2019-03-20 08:33 UTC

Fun MySQL fact of the day: the phantom record menace

Yesterday, we created an index to prevent a full table scan from locking the entire list_of_things table during a single UPDATE. I mentioned it was an improvement to the problem, but not a complete fix. Today, we'll see why.

Databases aren't incredibly useful if you can't INSERT data into them, so let's have a few other accounts try to insert some data into the same table as yesterday:

account 5> BEGIN; UPDATE list_of_things SET modified = now() WHERE account_id = 5;
account 3> BEGIN; INSERT INTO list_of_things VALUES(0, 3, now(), 'account 3''s thing');
account 6> BEGIN; INSERT INTO list_of_things VALUES(0, 6, now(), 'account 6''s thing');
account 9> BEGIN; INSERT INTO list_of_things VALUES(0, 9, now(), 'account 9''s thing');

What happens here? Well, the INSERT for account_id=9 completes normally, but the INSERT for account_id={3,6} are stalled until the UPDATE on account_id=5 commits. This may again seem somewhat surprising, but this is once again how InnoDB is attempting to prevent phantom reads: all records with account_id=5 must be updated, with no exception. This means that no new records with account_id=5 may be added until the transaction commits or rolls-back.

"But 3 and 6 aren't 5", you protest! Indeed, they aren't. This is the result of gap locks, which InnoDB uses to prevent new rows with account_id=5 when updating all existing rows with account_id=5. More specifically, this is actually the result of two gap locks: a "next-key lock", which locks account_id=(1,5], and a "gap lock" for account_id=[5,9). We'll consider the technical reasons tomorrow, but in any case, the net result for us is that as many as 6 accounts are impacted by the actions of 1 account.

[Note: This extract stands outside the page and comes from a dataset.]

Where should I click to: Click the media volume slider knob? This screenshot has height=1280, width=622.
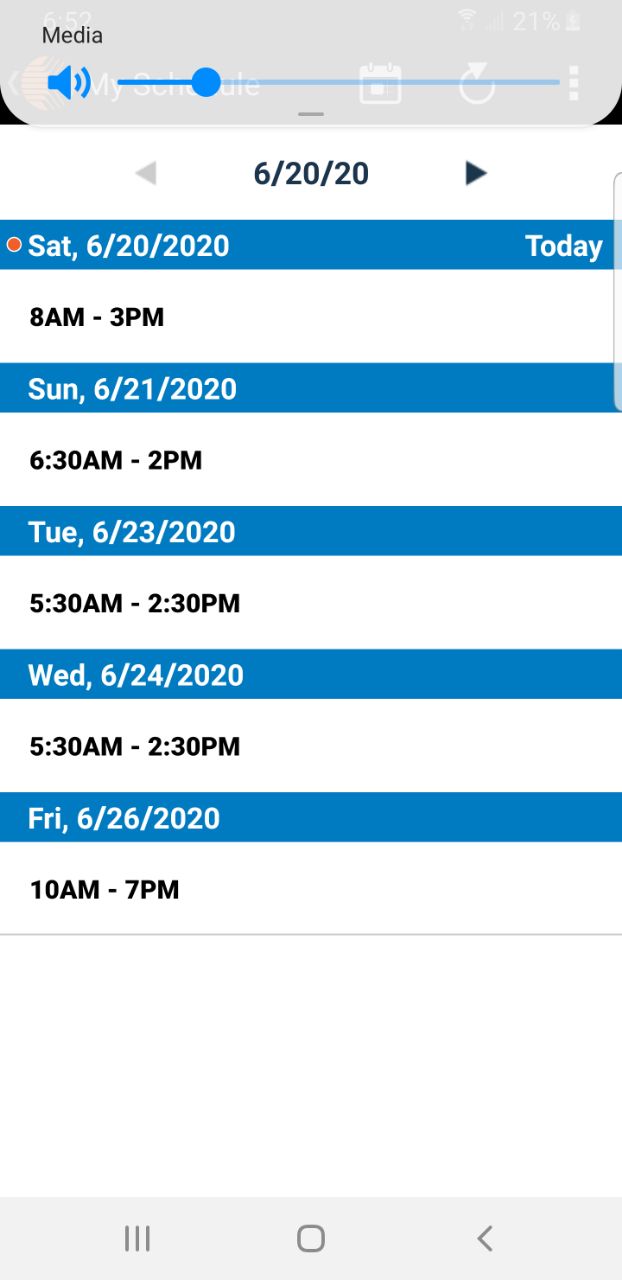[x=205, y=82]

Now, since this is a gap lock, we can say that the less sparse the data are, the less coarse the locks will be, but that's a variable often out of our control. Thankfully, some things are in our control and we can address this in a few ways: * Add a unique constraint to account_id, which will generally prevent gap locks. This, naturally, has broad implications on your schema design and may not be applicable. * Use READ-COMMITTED isolation, which will generally prevent gap locks. This may have subtle implications on your data access patterns and should be reasoned-out. * Use multiple transactions to find all of the records where account_id=5 (preferably from a replica) and update them in small batches (remember about undo logs) by primary key. This is most preferable for a number of reasons we have already and will discuss in the future.

Either of the last 2 solutions will result in possible phantom reads, so you just have to decide which is more important to you for your specific use case: preventing phantom reads or higher throughput and predictable latency by means of narrower locks.